While it is true that more must be done to recruit, train, supervise and retain qualified front-line staff responsible for responding to allegations of abuse, we will never achieve sustainable change in child protection services without significantly increasing prevention efforts that strengthen vulnerable families before abuse ever begins.



Strengthening parenting skills and improving family stability — sometimes even before the baby arrives — is paramount to eliminating many situations we have read about over the past few months.

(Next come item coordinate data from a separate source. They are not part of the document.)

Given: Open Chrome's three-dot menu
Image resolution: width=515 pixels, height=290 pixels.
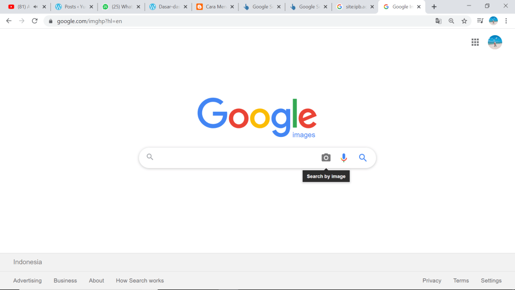Looking at the screenshot, I should (506, 21).
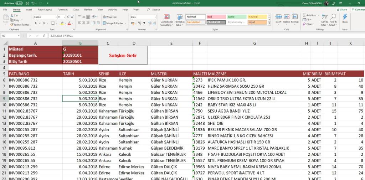The height and width of the screenshot is (180, 365).
Task: Toggle Underline formatting
Action: (x=44, y=23)
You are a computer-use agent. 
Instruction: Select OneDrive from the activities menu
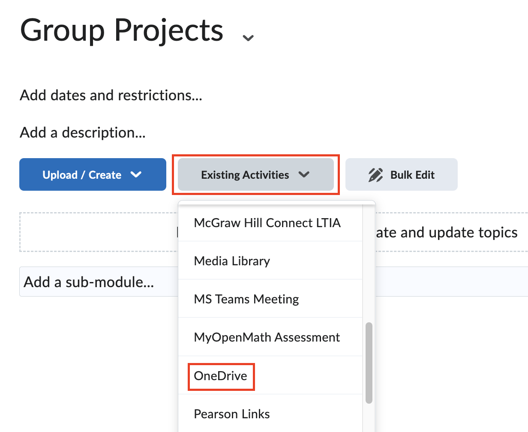(221, 376)
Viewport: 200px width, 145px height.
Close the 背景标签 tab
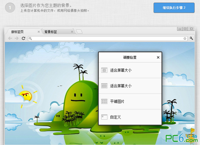(x=72, y=32)
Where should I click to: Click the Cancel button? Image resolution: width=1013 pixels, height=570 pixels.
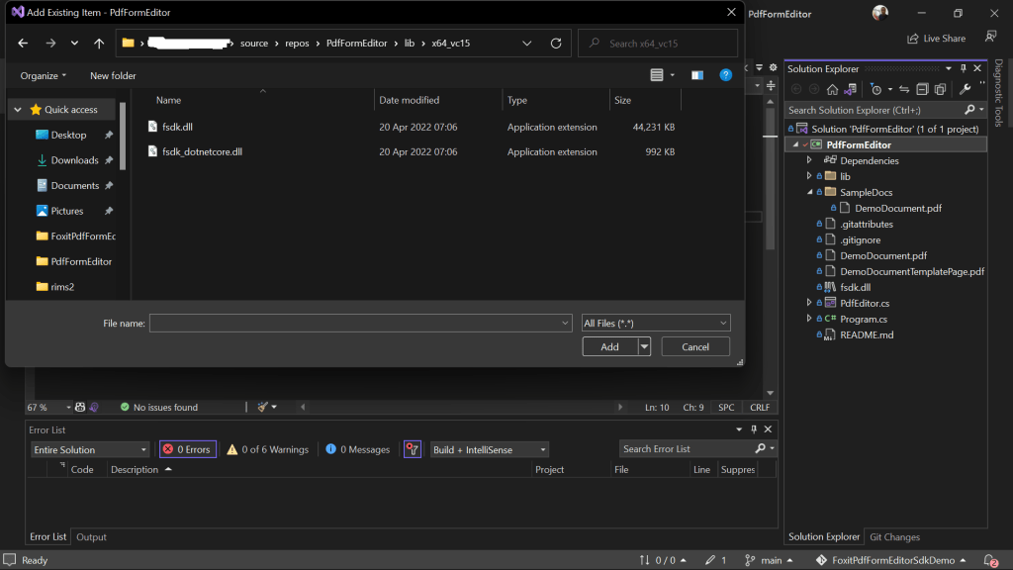click(695, 347)
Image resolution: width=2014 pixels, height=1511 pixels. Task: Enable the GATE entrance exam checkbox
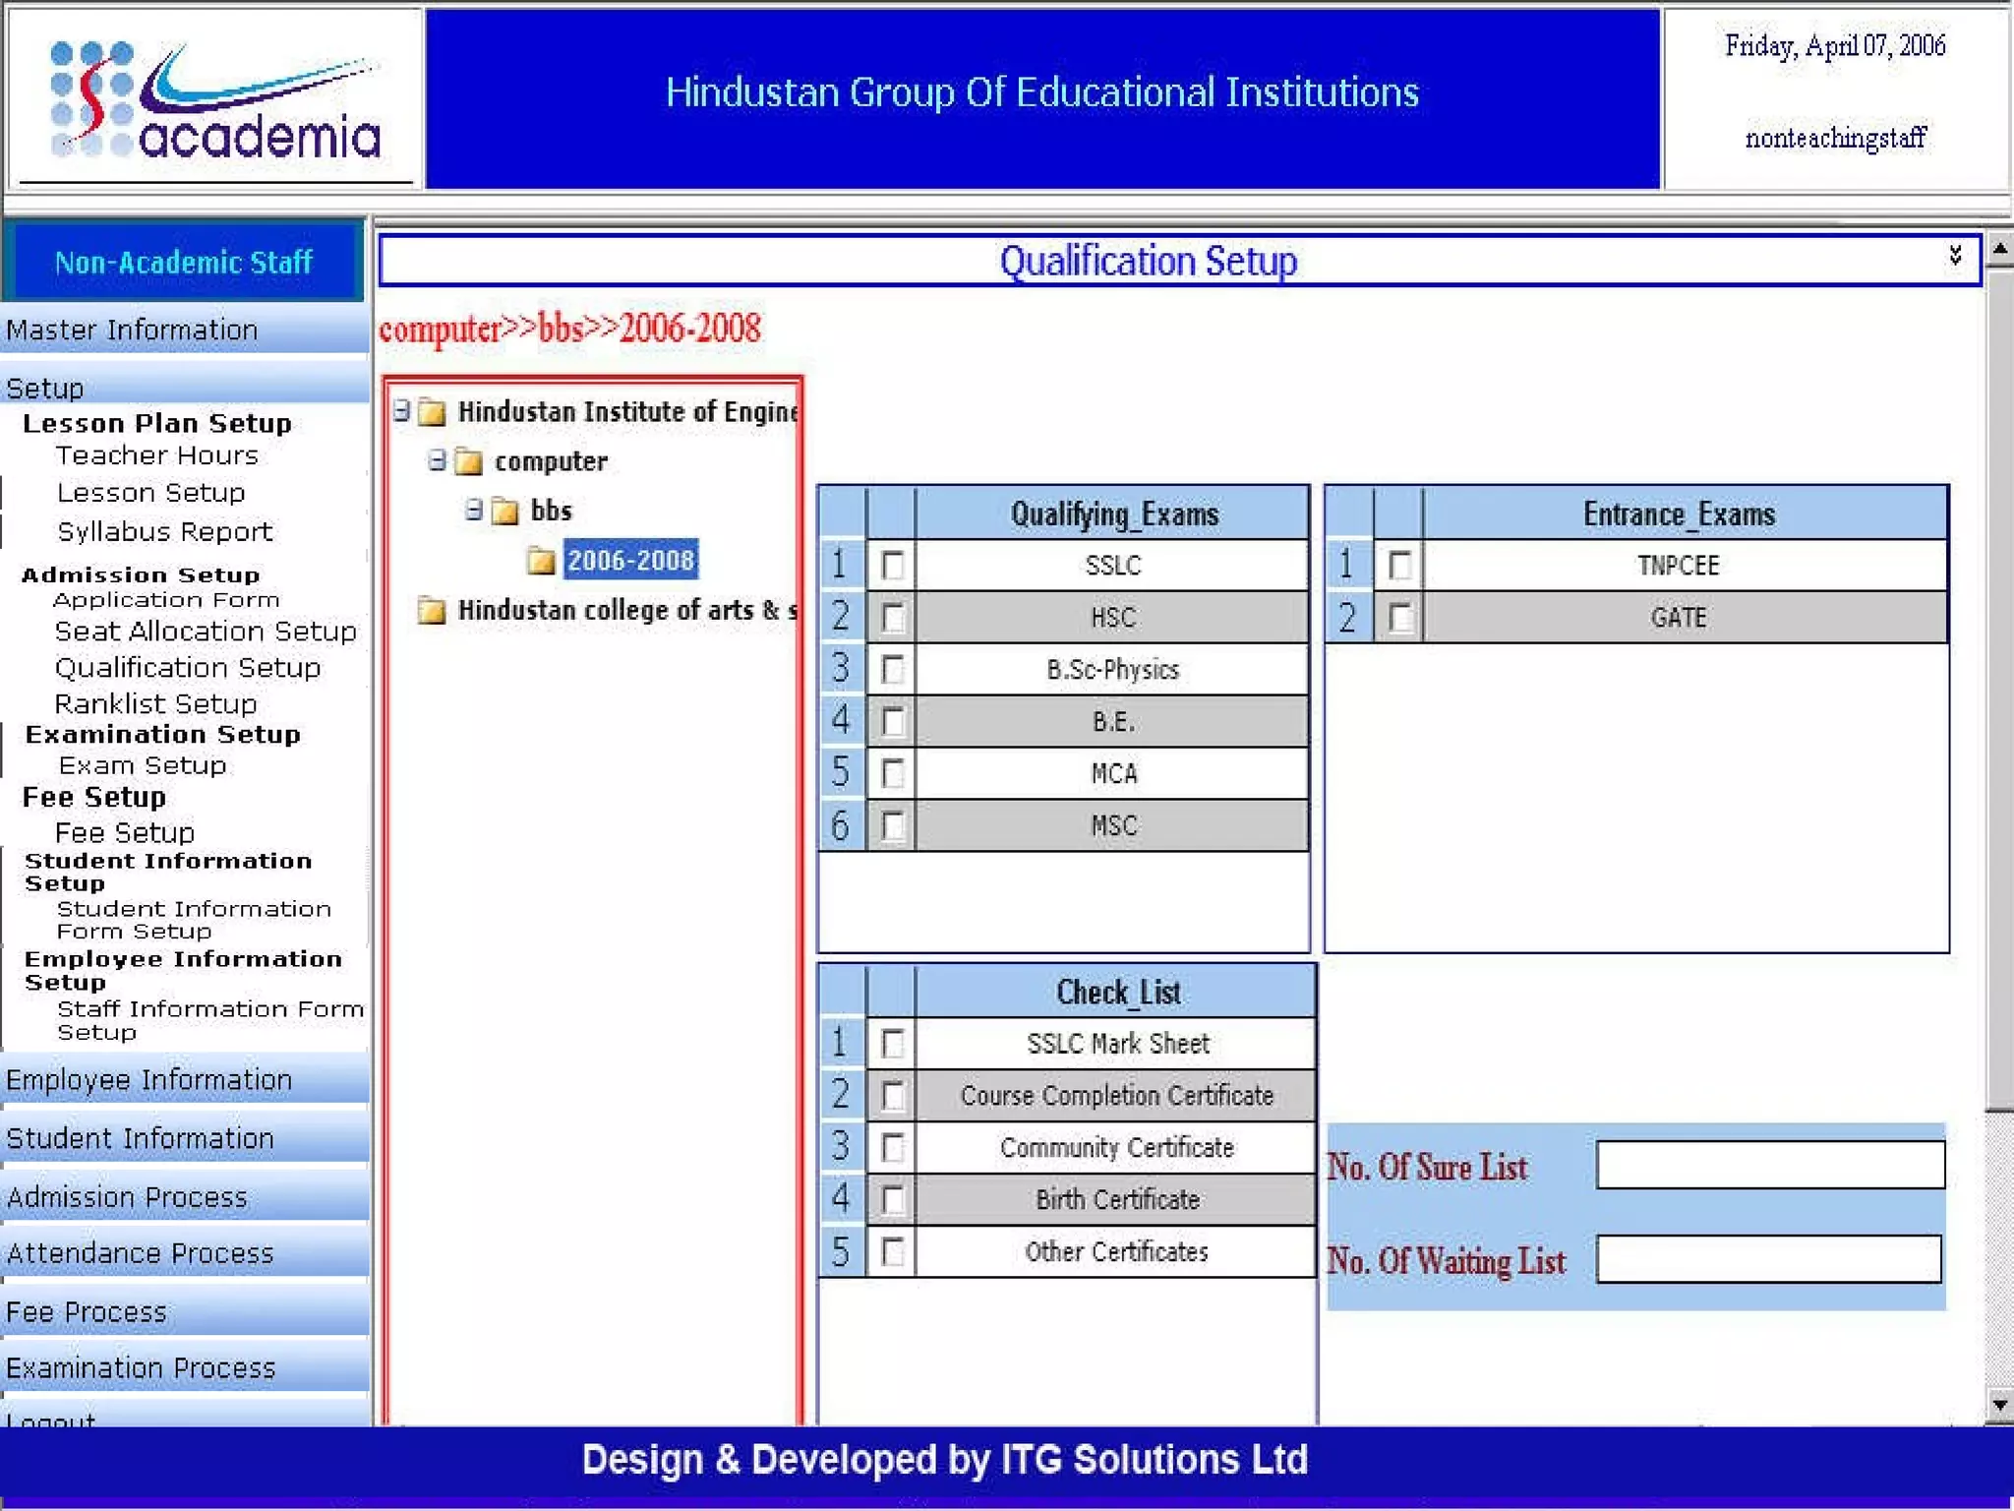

Most at-risk expectant and new parents realize they need help, but help isn’t always available before tragedy strikes.



Ensuring children are safe and nurtured at home, while stemming the tide of kids coming into state care, has been the work of Healthy Families Florida since its legislative inception in 1998. Administered by the private, nonprofit Ounce of Prevention Fund of Florida through a network of local providers, Healthy Families is the state’s preeminent child abuse prevention program. A rigorous independent evaluation revealed that Healthy Families is an effective prevention measure. Healthy Families prevents abuse and neglect for 98 percent of children in high-risk families served. Recent analysis shows that 95 percent of children served also remained free from abuse and neglect three years following program services.

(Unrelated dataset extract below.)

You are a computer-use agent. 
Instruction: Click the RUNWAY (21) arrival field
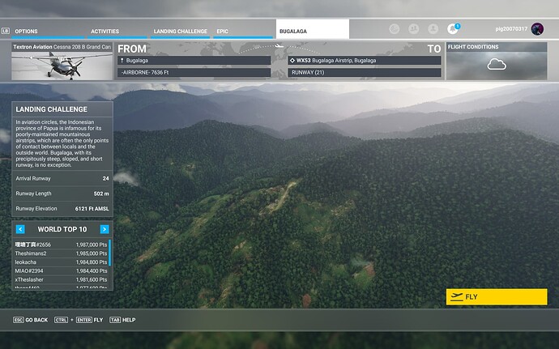pyautogui.click(x=365, y=73)
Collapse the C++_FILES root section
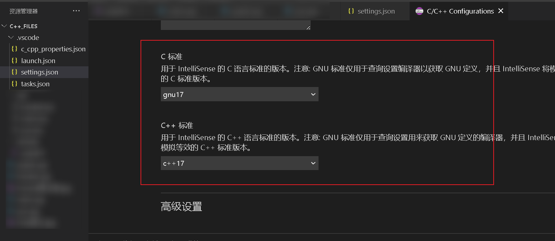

For the past 15 years, the Department of Children and Families has been a supportive partner. Thanks to an additional $3 million legislative allocation this year, the blessing of Gov. Rick Scott and local partners’ support, Healthy Families’ reach has extended to serve additional families in parts or all 58 of Florida’s 67 counties — a big step in the right direction.



Bringing these proven prevention services to scale, so every at-risk family has access to the help they need, will require additional investment; but it is still far less costly than failure.



Healthy Families saves taxpayers millions of dollars in child welfare and other services needed to deal with the consequences of abuse; more importantly, it saves lives. Other changes to the child welfare system may certainly help to prevent more tragic deaths, but we know Healthy Families is a proven and effective up-front prevention program that helps lead us toward that important goal.



T. Wayne Davis is chairman of the board for the Ounce of Prevention Fund of Florida.